From Pocock + Simon (1975) and Han (2009), the different functions we can use for d_imbalance_method are:

  • 'range': The highest count in an arm minus the smallest.

  • 'standard_deviation': The standard deviation of counts.

  • 'variance': Variance. Assigns an increasingly high score to large amounts of imbalance, so may be better at preventing extreme imbalance than the range or standard deviation.

  • 'over_max_range': A binary indicator that is 1 if the range exceeds a specified threshold, and 0 otherwise.

    • If using this function, you must also supply the threshold as an additional argument d_max_range, e.g. d_max_range=2

  • 'is_largest': A binary indicator that is 1 if the potential arm will have the highest count, and 0 otherwise (only works when the trial has exactly 2 arms).

  • 'marginal_balance': A relative measure between 0.0 (all treatments equal) and 1.0 (all participants in 1 treatment), as outlined in Han (2009). Weights factor levels with many participants lower, so that rare factor levels also contribute to the total imbalance.

We carry out this calculation for each factor, generating a set of scores like:

Potential arm

Resulting imbalance within Sex

Resulting imbalance within Severity

Placebo

2

1

Active

1

3

Note

When arms have different allocation ratios, we divide the count in each arm by its allocation ratio first, meaning the degree of imbalance is calculated relative to the desired counts. This doesn’t entirely account for the different allocation ratios though, so using the 'biased_coin' method to assign probabilities is still recommended.

Examples:

minimizer = Minimizer(
    factors=[sex, age],
    arms=[Arm('Placebo'), Arm('Active')],
    d_imbalance_method='over_max_range',
    # over_max_range requires an additional argument
    d_max_range=3
)
preferred_p argument was not provided. Using default value of 0.75

Total imbalance

Once we have the degree of imbalance within each factor, we combine them into a total score, the overall imbalance that would result from assigning each potential arm. We can just use the sum here, although we can also apply different weights to each factor and use a weighted sum. Valid values for total_imbalance_method are:

  • 'sum'

  • 'weighted_sum': Weight the sum by the weight attribute of each factor.

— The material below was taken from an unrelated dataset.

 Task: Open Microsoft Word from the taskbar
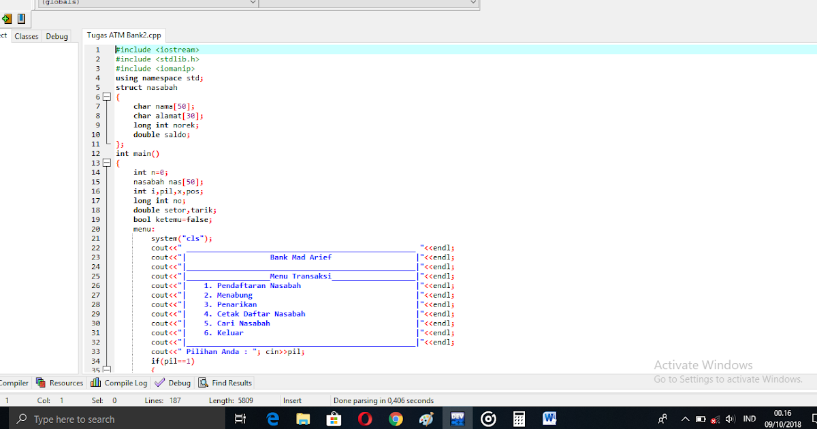click(x=549, y=418)
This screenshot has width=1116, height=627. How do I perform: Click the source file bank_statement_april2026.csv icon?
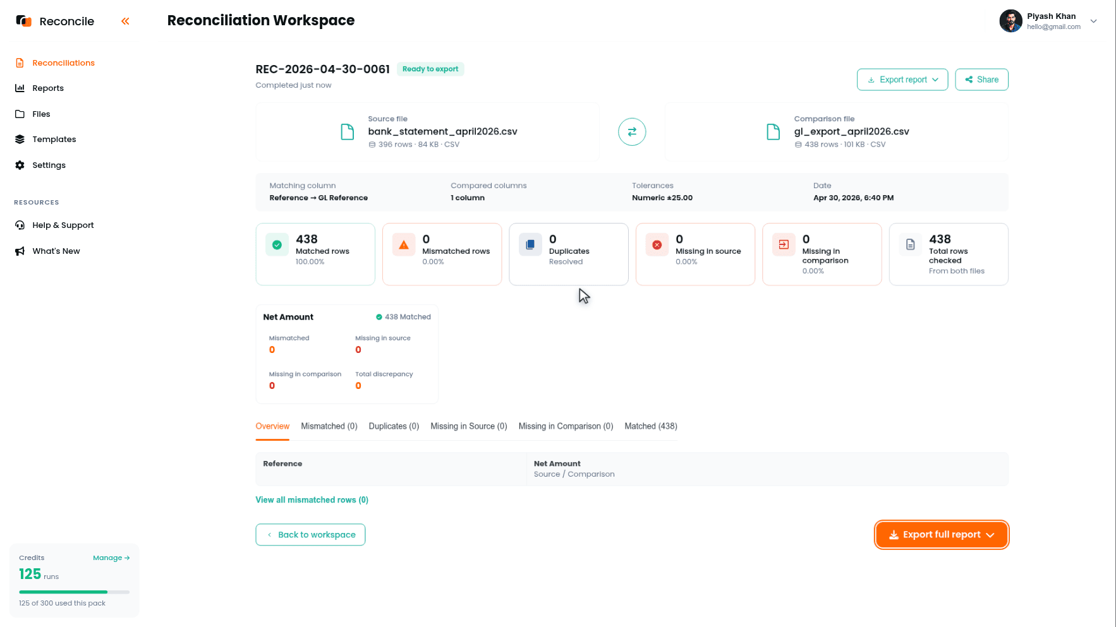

E.g. using the table above with Sex and Severity, and using the sum to combine scores, assigning to Placebo would result in a score of 3, and assigning to Active would result in a score of 4.

Assigning probabilities

After we have the total imbalance that would result from assigning the new participant to each arm, we rank the arms in increasing order of imbalance, and apply different probabilities. The different options for probability_method are:

  • 'best_only': The arm that would result in the least imbalance is assigned with a high probability, and the remaining probability is divided among the remaining arms.

    • An additional argument preferred_p sets the probability for the arm with lowest imbalance, e.g. preferred_p=0.7. Setting this to 1.0 means the arm that produces the lowest imbalance is always assigned, but may make the allocation sequence too predictable.

  • 'rank_all': The full ranking of arms is taken into account, with each successive arm being assigned a lower probability than the last.

    • An additional argument q sets the degree to which the arm with lowest imbalance is favoured. q must be between \(1 / N\) and \(2 / (N - 1)\), where \(N\) is the number of arms in the trial, and higher values mean the arm with lower imbalance is favoured more. E.g. with \(N = 4, q = 1 / 2\), the probabilities assigned are 0.4, 0.3, 0.2, 0.1.

  • 'biased_coin': The biased-coin minimization method outlined in Han (2009), which correctly accounts for trials where arms have different allocation ratios.

    • An additional argument preferred_p sets the probability that the arm with the lowest allocation ratio will be assigned, when it produces the lowest imbalance. Arms with other allocation ratios have their probabilities adjusted accordingly.